Another way to save is by choosing fluorescent high-bay fixtures over HID. While fluorescent tends to cost more upfront, they enable energy savings in the long term. This is because HID bulbs require long warm-up periods, which force you to leave the lights on longer than they are needed to avoid constantly warming up and down.
Finally, simply painting the premises white to boost reflectivity and keeping your fixtures clean will reduce the amount of light you need to produce. Installing skylights will let outdoor light in and also reduce the workload of your internal lighting system.
During the winter, heat-retaining roofing can help lower your heating bill, but overall throughout the year, "cool roofs" tend to be more cost-effective. Furthermore, cool roofing is more efficient even during the winter if your warehouse deals in refrigerated storage.
Cool roof systems reflect far more solar energy than they absorb and radiate a large percentage of the solar energy they do absorb back out into the atmosphere. This makes them ideal for facilities with air conditioning or that need to be kept at a moderate temperature without the aid of air conditioning.
Which type of roofing is optimal will vary according to the local climate, the design/size of your building, and the nature of your industry.
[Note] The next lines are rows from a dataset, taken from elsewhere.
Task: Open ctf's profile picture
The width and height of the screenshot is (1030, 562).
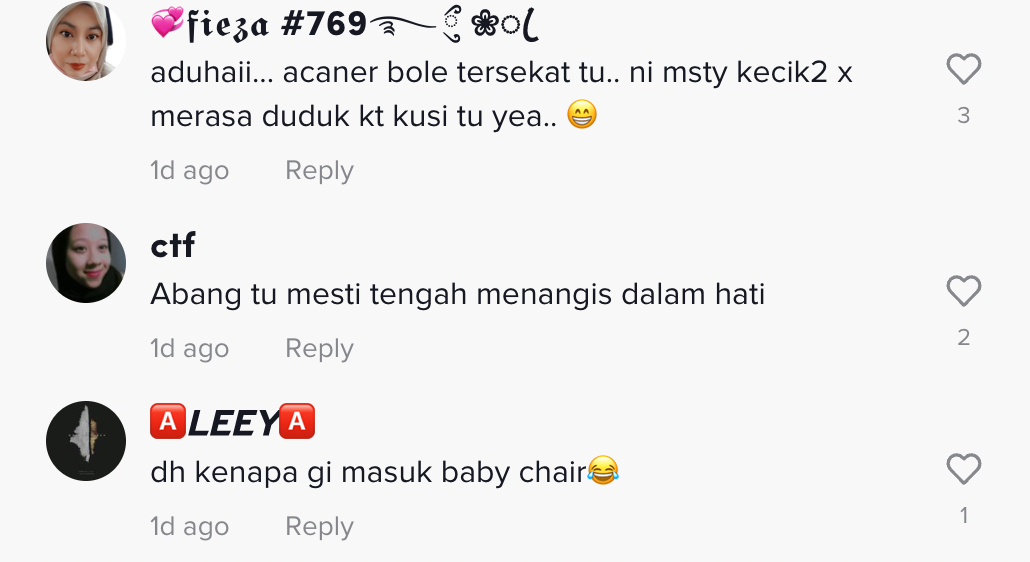Action: tap(85, 263)
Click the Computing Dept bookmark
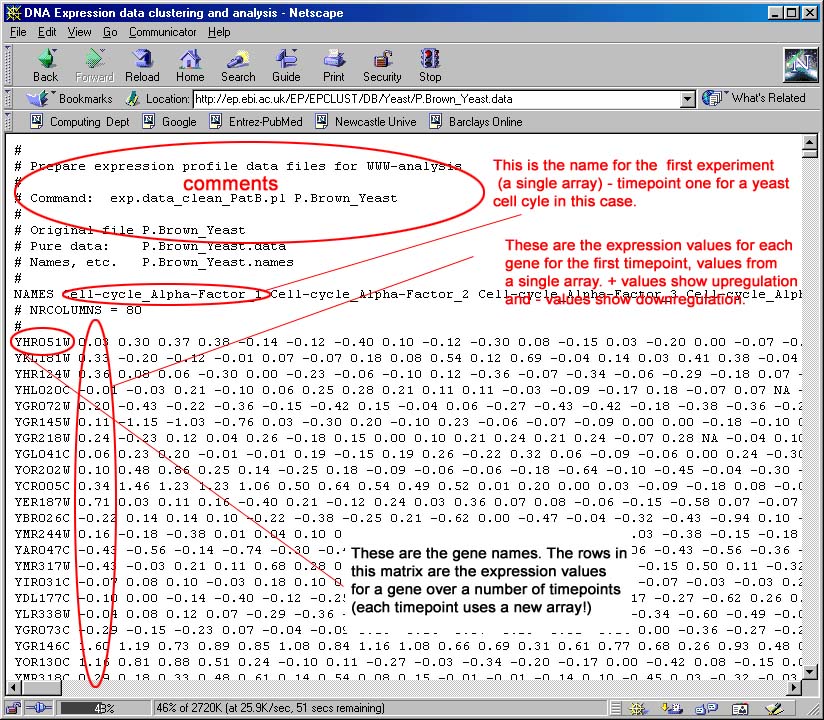The height and width of the screenshot is (720, 824). 79,122
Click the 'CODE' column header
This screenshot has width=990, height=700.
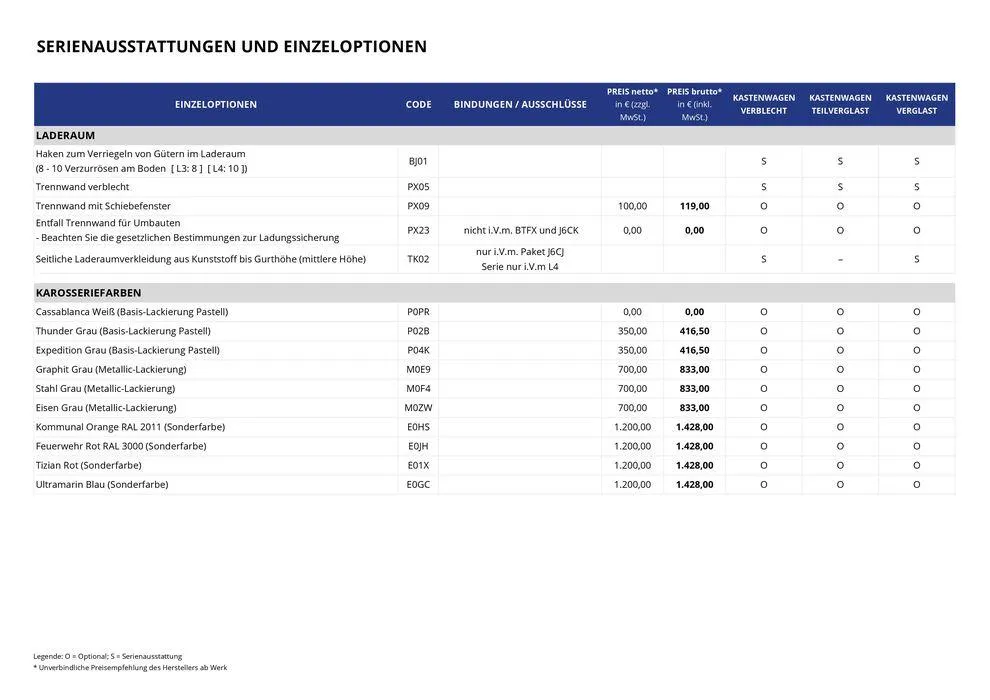pyautogui.click(x=418, y=105)
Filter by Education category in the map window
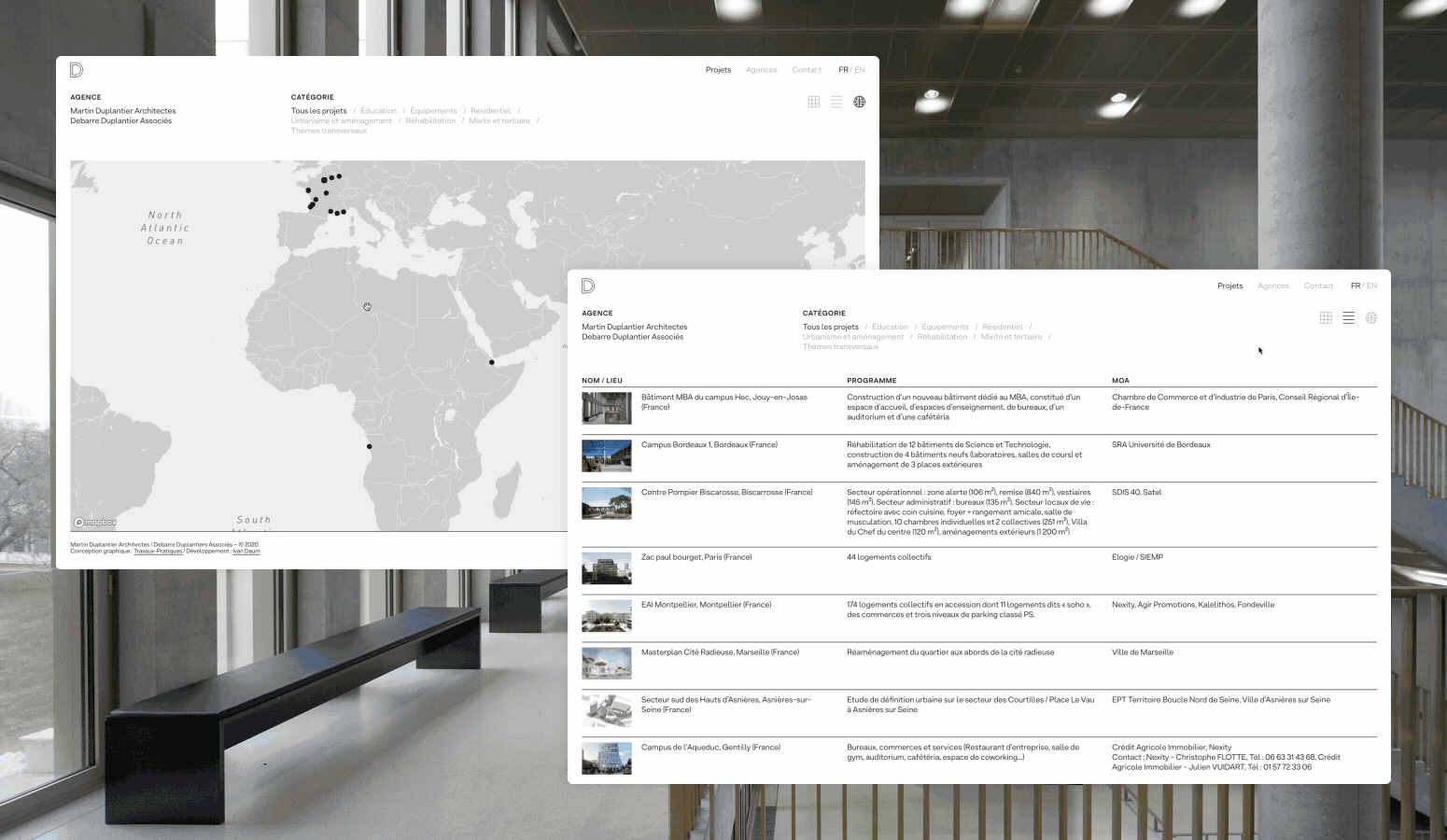Viewport: 1447px width, 840px height. pos(378,111)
It is worthwhile to calculate the energy savings of a reduced cooling load (cool roof) versus a reduced heating load (heat-absorbent roof) to find out which one is best for your facility.
Few things are a greater cost burden on a facility budget than the HVAC system. The need for proper ventilation, however, complicates matters since your heated indoor air is continually thrown outside while outdoor air that needs to be heated being brought in. Installing a desiccant wheel to dry new air before it enters the HVAC system will reduce costs because moist air is harder to heat/cool.
Installing 6 to 20 foot (2 to 6 m) diameter ceiling fans is another way to reduce costs. Normally, hot air works its way from the ceiling down while cold air settles at the bottom. Over-sized fans, however, break up much of this natural stratification and help temperatures to be evenly distributed. This then allows you to keep the building comfortable at a lower temperature setting on your thermostat.
Finding ways to maximize the energy efficiency of your lighting, roofing, and HVAC system, particularly during the winter, will save you money and lower greenhouse gas emissions. Not only the more commonly thought of paths to energy efficiency, but every approach that is profitable should be take to keep your business "slim, trim, and competitive."